Семья оставалась на Торе, они поехали к нему в гости, но корабль потерпел
аварию. Густаффсон прямо-таки обезумел: он попытался добраться до корабля
и спасти их, но ему достался бракованный защитный костюм, и сквозь дыры
проникли споры. Когда он дотащился до корабля, все уже умерли. Он очень
страдал от боли, Роб. От медленной чумы и еще больше от своей утраты. Он
по-настоящему любил семью, он так и не оправился. На Шки его послали как
бы в награду, чтобы он отвлекся, но он ни на миг не переставал думать об
аварии. Эта картина стояла у меня перед глазами, Роб. Она была такая
яркая. Он не мог ее забыть. Малыши остались внутри, в безопасности за
обшивкой корабля, но система жизнеобеспечения отказала, и они задохнулись.
А его жена... ах, Роб, она взяла защитный костюм и пошла за помощью, но
снаружи эти штучки, эти огромные гусеницы, которые водятся на Кошмаре...
Я с трудом сглотнул, меня тошнило.
- Черви-хищники, - невесело уточнил я.
Я читал о них и видел голограммы. Я представлял себе картину, которую
Лия разглядела в памяти Густаффсона: зрелище не из приятных. К счастью, я
не обладаю ее Даром.
- Когда Густаффсон подошел, черви все еще... все еще... Ты понимаешь.
Он перебил их всех из станнера.
Я покачал головой.
- Я не знал, что такое бывает на самом деле.
- Да, - сказала Лия. - И Густаффсон не знал. Они с женой были так...

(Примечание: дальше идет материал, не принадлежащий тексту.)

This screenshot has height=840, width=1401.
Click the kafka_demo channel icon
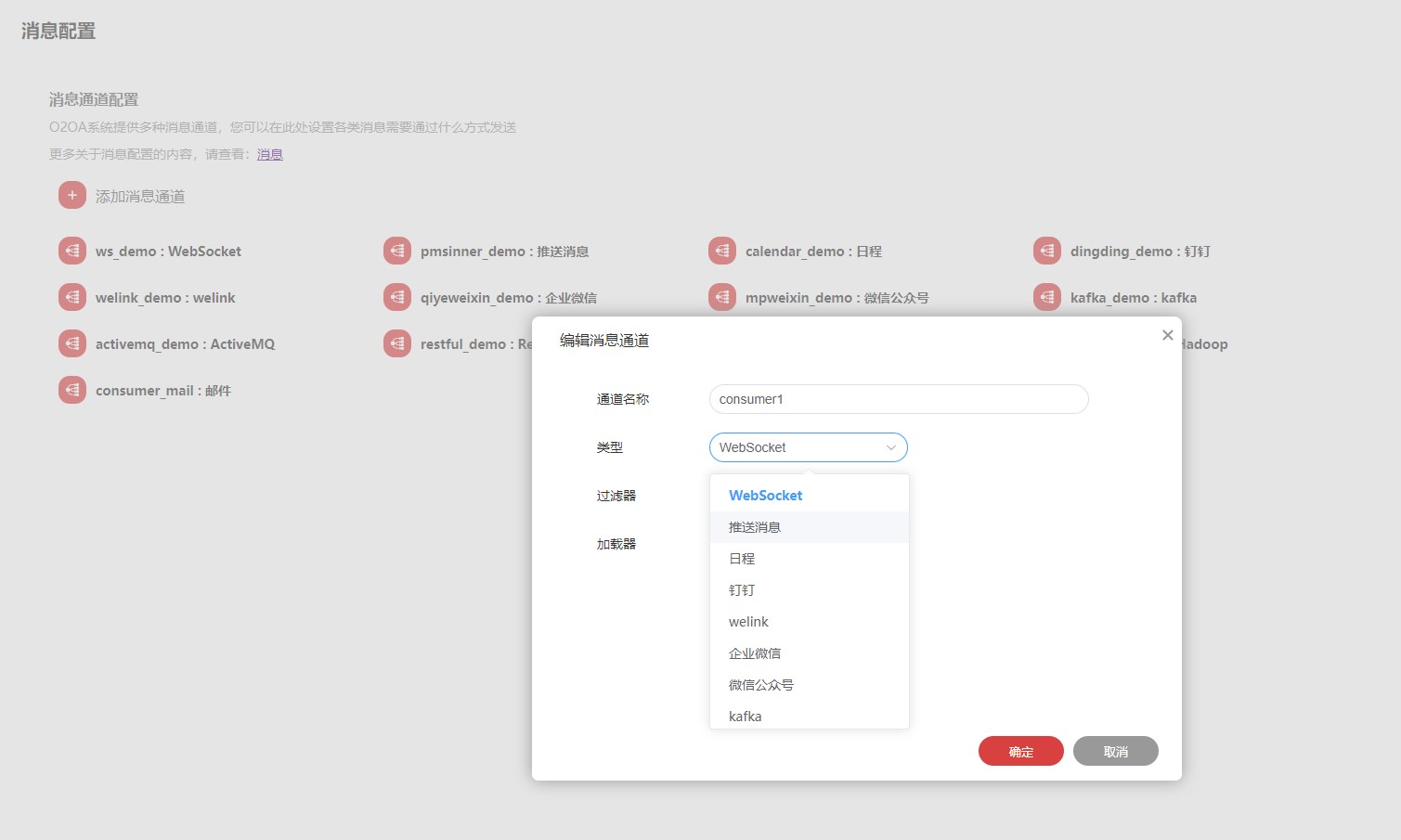coord(1047,298)
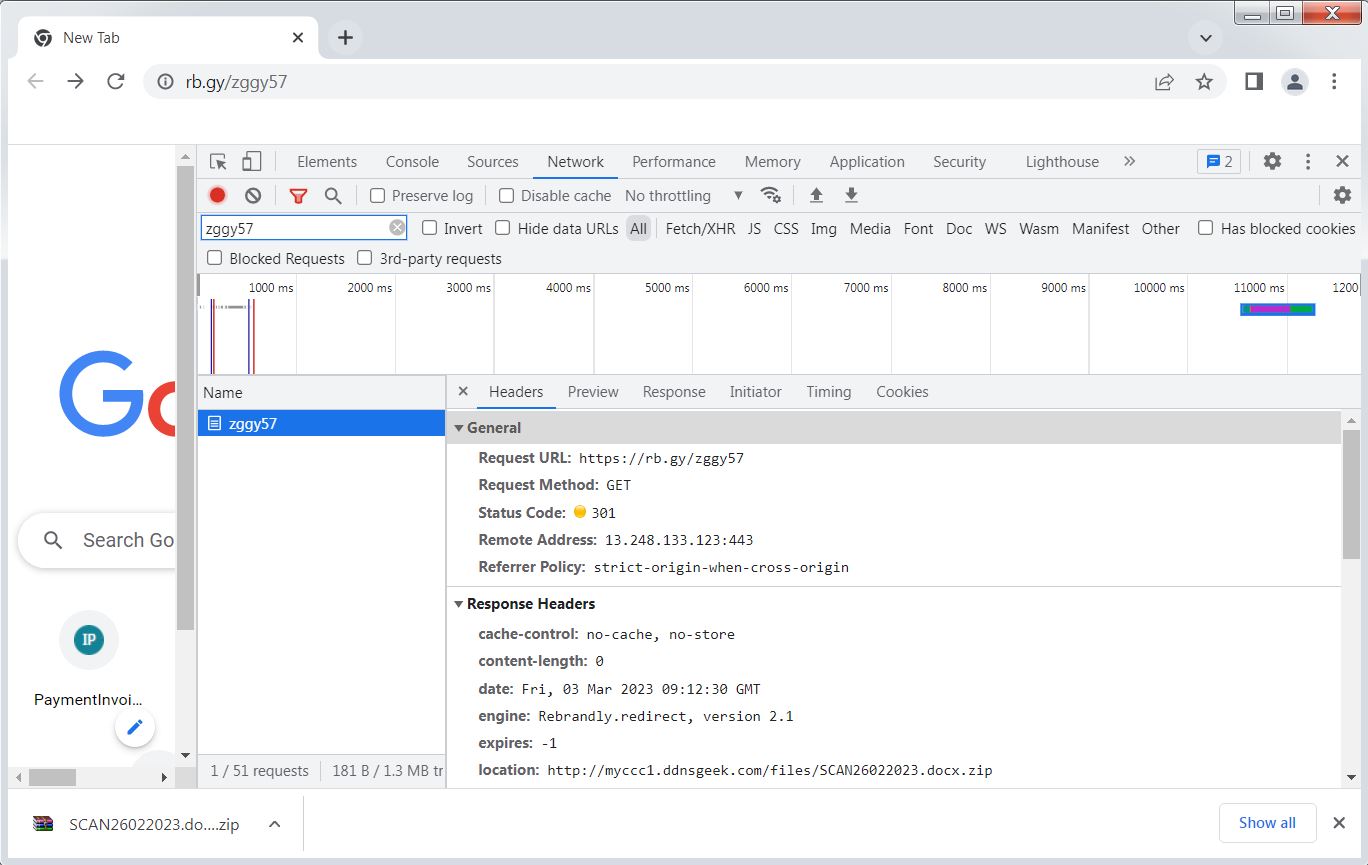The height and width of the screenshot is (865, 1368).
Task: Open DevTools settings gear
Action: click(x=1272, y=162)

так счастливы, и тут... и тут этот случай на Кошмаре. Он любил ее, они
были очень близки, он блестяще продвигался по службе. Знаешь, ему
необязательно было ехать на Кошмар. Он поехал, чтобы испытать себя, потому
что никто не мог там справиться. Это его тоже мучает. И он все время
вспоминает. Он... она... - ее голос задрожал, - они думали, что им
повезло, - договорила Лия и притихла.
Сказать было нечего. Я молча вел аэромобиль, размышляя и испытывая
отдаленное, бледное подобие той боли, которую чувствовал Густаффсон.
Потом Лия заговорила снова:
- Он ничего не забыл, Роб. - Она говорила тихо, медленно и задумчиво.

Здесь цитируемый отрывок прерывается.